A son of the English Province of the Order of Friars Preachers (Dominicans); born in Malaysia but have lived in the USA, Singapore, the UK & the Philippines for varying durations. A pilgrim and way-farer, a searcher for Truth on the journey of Life... "Wherever the Catholic sun doth shine, There’s always laughter and good red wine. At least I’ve always found it so. Benedicamus Domino!" - Hilaire Belloc

Tuesday, May 17, 2005

Waiting is precious

It is said that patience is a virtue and I have to admit, I have very little of it! Since my trip to London I have been waiting to hear from the Dominicans about my interviews for admission to the Order. There will be more waiting to come even after the interviews are complete as I wait for the Prior Provincial to make his decision. Often, this experience of waiting is an agony for me. Indeed, the First Sorrowful Mystery and its key-phrase: "Not my will but yours be done, Lord" becomes very vivid to me in a period of waiting.

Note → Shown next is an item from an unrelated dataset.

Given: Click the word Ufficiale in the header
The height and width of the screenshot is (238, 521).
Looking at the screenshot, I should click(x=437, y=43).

A wise priest told me yesterday that "waiting is precious" and I pondered on this for a day. Indeed, waiting cultivates patience, as a farmer waits for his crops, or an expectant mother awaits the birth of her child. But more than that, I think the reason why I find waiting so difficult is because it engenders and requires humility. When we await something, especially a decision, we become essentially helpless. There is nothing one can do to expedite the process and one does not even know how long one must wait. One simply waits.

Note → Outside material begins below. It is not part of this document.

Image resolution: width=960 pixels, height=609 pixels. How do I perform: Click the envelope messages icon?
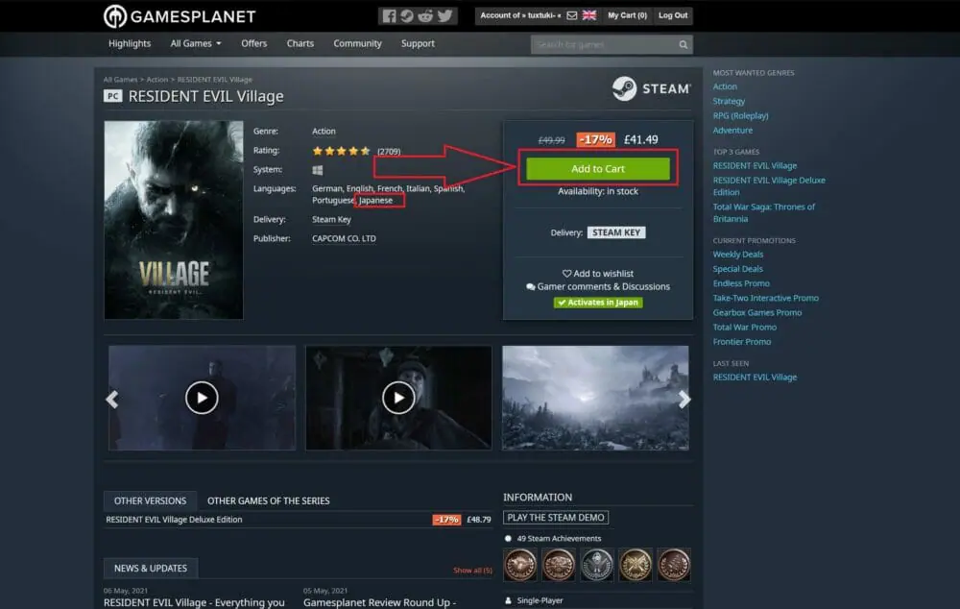pos(572,15)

The people of the Philippines had much to teach me about patience. I noted, while I was there, the humour and stoicism and patience with which they bore with uncertainty, difficulty and hardship. Almost everyone I met waited patiently for things to happen, for things to be done. I remember how we waited over 2 months for our ADSL connection to be installed but here in England, waiting 2 weeks seems rather too long!

And indeed, the readings at Mass this morning really hit home as Ben Sira wrote: "My son, if you aspire to serve the Lord, prepare yourself for an ordeal. Be sincere of heart, be steadfast, and do not be alarmed when disaster comes. Cling to him and do not leave him, so that you may be honoured at the end of your days. Whatever happens to you, accept it, and in the uncertainties of your humble state, be patient." (Ecclesiasticus 2:1-4)

And again, the response to the psalm: "Commit your life to the Lord, trust him and he will act." (Ps 36:5)

It is a real grace when the readings given by the Church cuts to the heart so truly in one's own life. As one who aspires to serve the Lord and who has committed my life to the Lord, I feel that those words of Scripture speak eloquently to my situation. In particular, I note the injunction to be patient (and humble) in the face of uncertainty, to steadfastly trust in the Lord and most importantly, to accept whatever happens as his will. As if by clarification, the Gospel today has our Lord hold out the child as a model of humility. I believe that the image is one of powerless-ness and vulnerability, something I saw especially among the countless poor children in the fishports of Manila, who are shown above.

I pray that these words from the 'Wisdom of Jesus son of Sirach' are inscribed into my heart as I try to wait patiently for the Lord's will to be manifest and in all things, I commit myself into his hands through Mary Immaculate. With Christ, I say: "Father, not what I want but what you want." (Matt 26:39b).